• _BRANO SCELTO_
"""

Conoscere un Paese attraverso la lettura è cosa molto frequente e non necessariamente si deve citare Bruce Chatwin. Lo facevano i nostri nonni vedendo le misteriose località del subcontinente Indiano attraverso le parole di Emilio Salgari, pur se quei luoghi non li aveva né li avrebbe mai visitati, vivendo gran parte della giornata a sognare un mondo che non avrebbe mai conosciuto.
Nell’epoca in cui le televisioni rimandano in sequenza continua immagini e storie che riguardano i Paesi più lontani, c’è ancora un margine per farsi aiutare da un libro per approfondire la conoscenza di un Paese peraltro a noi vicinissimo, ma che per gli italiani è purtroppo limitata a pochi elementi: archeologia, turismo, gastronomia. Ed è sorprendente avere scoperto i greci – non la Grecia – grazie alle pagine scritte da Petros Markaris, immeritatamente etichettato come il Camilleri greco o riduttivamente come il Simenon dell’Attica solo perché il suo genere preferito è il poliziesco. Immeritatamente perché Markaris, che ha fatto del commissario Costas Charitos il personaggio chiave dei suoi romanzi, ha una sua personalissima cifra stilistica lontana da quello assolutamente originale del papà di Montalbano, la cui sola attinenza è che entrambi non scrivono opere corali, affidando al solo protagonista il peso del racconto.

"""

Indica se ciascuna affermazione concorda con il brano su Petros Markaris, rispondendo sì o no e citando tra virgolette le parole decisive del brano. 1. Il genere preferito di Markaris è il poliziesco. 2. Emilio Salgari aveva visitato i luoghi del subcontinente indiano di cui scriveva. 3. Lo stile di Markaris è vicino a quello del papà di Montalbano.

• _DATI ARCHIVIATI_
"""

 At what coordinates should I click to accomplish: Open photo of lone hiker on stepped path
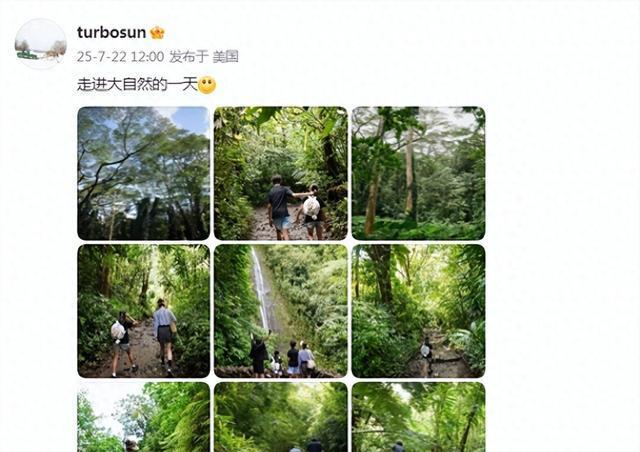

"""

• _SOLUZIONE_
1. Sì: «il suo genere preferito è il poliziesco».
2. No: «pur se quei luoghi non li aveva né li avrebbe mai visitati».
3. No: «ha una sua personalissima cifra stilistica lontana da quello assolutamente originale del papà di Montalbano».